Professor Patrick Minford is Chairman of Economists for Free Trade.

One of the key issues in the referendum was the control of regulation in this country. Being in the Single Market means that essentially the whole of our economic lives comes under the control of the EU. In the future, because it is determined to become a federal state, that control could extend much further into these lives, and indeed well beyond.

This control is entirely unnecessary for us to sell in the Single Market. All non-EU countries sell in it freely, provided they meet the requiered standards on the products that they sell in the EU, just as they must meet product standards on the products they sell in other economies. You export something to country X; you meet its product standards on your exports. So really the whole panoply of EU regulation over our whole lives is not needed for us to do business in the EU. It is simply up to the businesses that export there to make sure that they comply with product standards.

Some seem to worry that if we are not ‘in it’, mysterious hold-ups might occur at customs; or officials might emerge from the woodwork claiming we have not satisfied their product standards. If such things did happen at customs border, for instance – let alone inside the border – they would be completely discriminatory and so against WTO law, which from now on will govern our relationship with the EU.

The extent of EU regulation and its effect on our economy has become alarming. In the City, the new MIFID 2 has just arrived – a monstrous and redundant new rulebook for financial behaviour. It is not the first and it will not be the last if we do not take back our regulative powers.

Then in labour law, the EU has issued numerous directives awarding rights to workers and to unions, and limiting working hours in contradiction of the reforms carried out in the Thatcher era. In energy, costs have been driven up by aggressive measures to promote and subsidise renewable energy sources. In business standards generally, uniform regulations have been brought in that have favoured large incumbent firms. In biotechnology and medicine, EU regulation has erred heavily on the side of caution, and the deferral of new products that could save lives and improve productivity.
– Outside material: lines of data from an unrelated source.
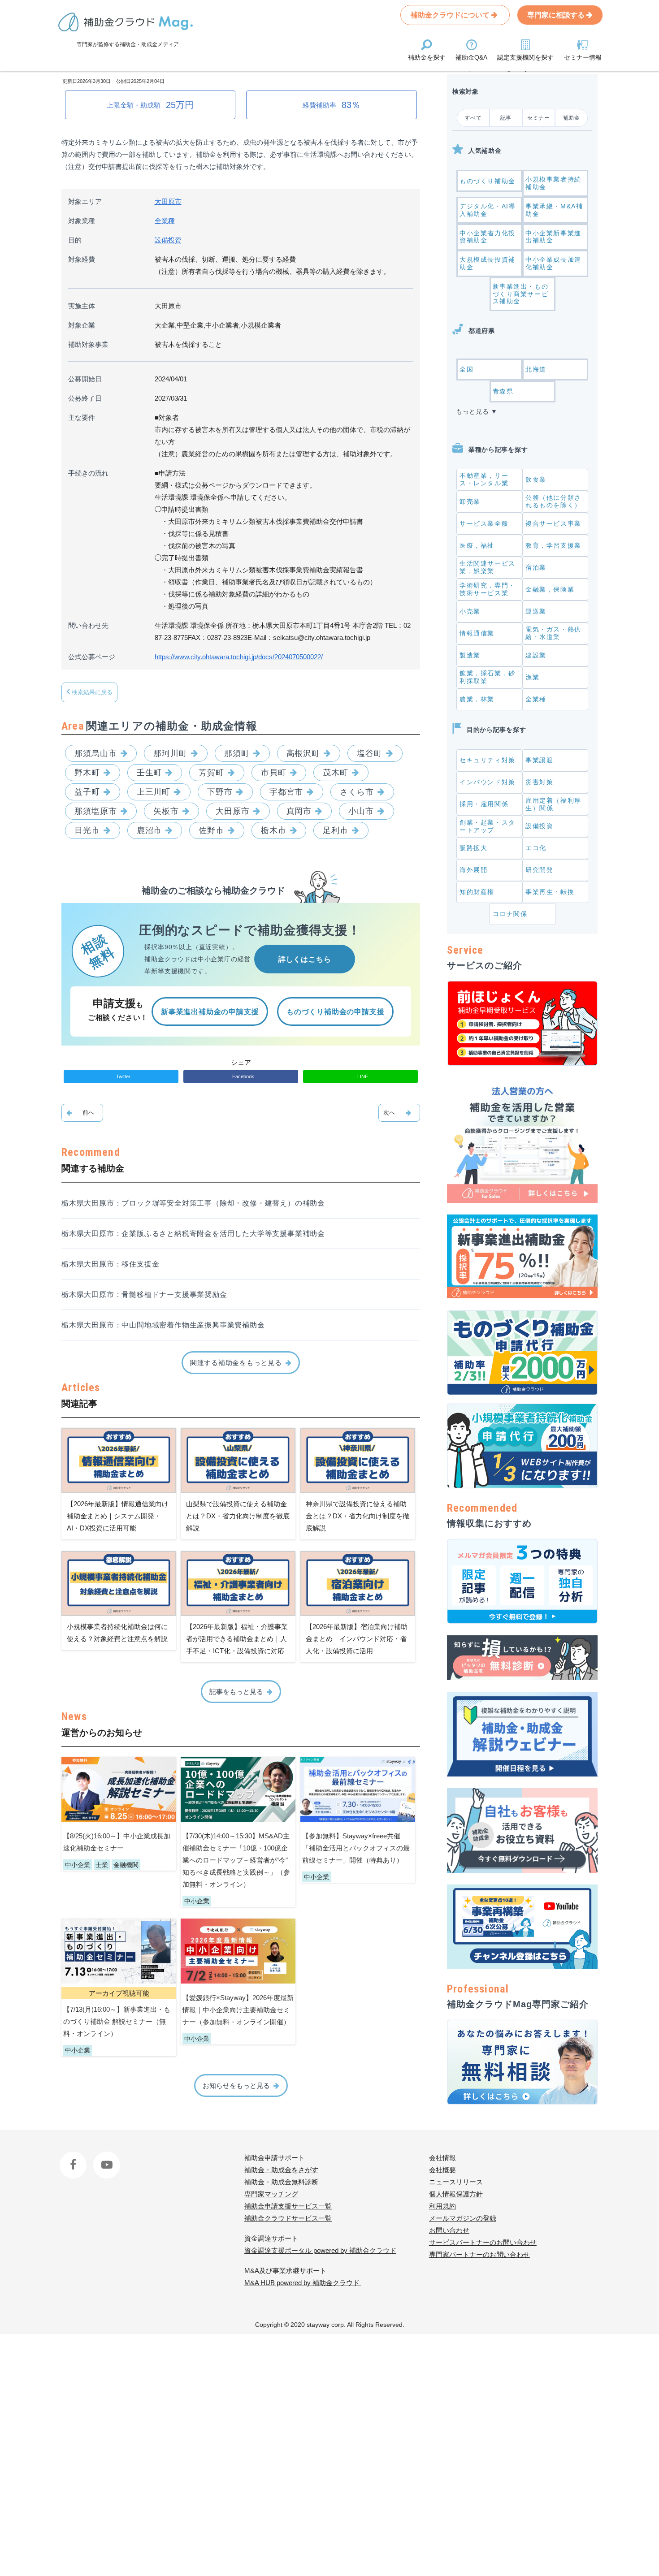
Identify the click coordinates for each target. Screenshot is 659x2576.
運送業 (535, 611)
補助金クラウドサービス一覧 (288, 2218)
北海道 (535, 369)
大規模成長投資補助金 (488, 263)
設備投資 (168, 240)
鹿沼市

The costs to business of regulation include widely-reported compliance costs; however, even without these, businesses’ costs can be raised by regulation – the essence of which is a hidden tax on business to provide benefits to particular groups, such as certain workers or consumers, for social or political reasons. The effects of such actions to the economy come through rises in business costs which impact on jobs and productivity, reducing employment and GDP. If the Government wishes to provide gains to any group in society, it is best done transparently and intelligently through benefits paid for out of general taxation, whose cost is spread widely across the economy and so does much less damage to business.

What happens first with a regulation that raises costs is that it lowers competitiveness (raises prices) and so employment and output. Over time, wages fall to restore jobs in total. But now with the same employment the higher costs imply less output, and so there is a hit to productivity. For example, if a regulation says workers must work fewer hours, then firms need to take on more workers to produce the same, raising costs and lowering output. Productivity per man falls. There is in this case still full employment, but less output is produced. Or again suppose union power (a major EU obsession) is strengthened, forcing up pay in unionised firms and reducing their output. Those laid off find jobs at lower wages and lower productivity. Productivity falls, and with it total output.

The research work that has uncovered these costs to the economy from the burdens placed on business by regulation was first developed to create the supply-side of the Liverpool Model, used to analyse the Thatcher reform programmes. The supply-side embodies links to output and employment from labour market regulation and other cost-raising measures such as occur with general tax rates as well as regulations. More recently, work in Cardiff has proceeded on a model of the UK linking the growth rate to supply-side policy on business costs. (For details, see Patrick Minford and co-authors: Should Britain leave the EU?)

We have now had three decades of EU regulations that have lowered productivity and real wages. Estimates using our Cardiff research over the years suggests that around six per cent (£120 billion) loss of growth has resulted – about 0.2 per cent per annum over 30 years. Evidence of these processes at work can be found in our weak productivity growth record, the huge rise in human resources and compliance departments and in the staff of regulators.

If we shake off EU regulation, we could reverse at least some of the six per cent hit to GDP it has caused so far. But if we continue to follow EU regulations after Brexit, these could cost the UK economy productivity growth of another 0.2 per cent a year over the coming three decades, as the EU continues on its chosen path of ever greater integration, uniformity and regulation. This cost would again come about insidiously, through the driving up of business costs to satisfy EU social and political objectives. The accumulated value of lost GDP due to EU regulation would at this rate come to around 12 per cent of GDP or £240 billion in all: half of this having already occurred, there is £120 billion potentially still to come. But even this may be an underestimate, given the EU’s commitment to an agenda hostile to business and innovation, and dominated by social and political aims.

Agreeing to stay subject to EU regulations could therefore cripple UK economic growth. The Government must rule out regulatory alignment after Britain leaves the EU.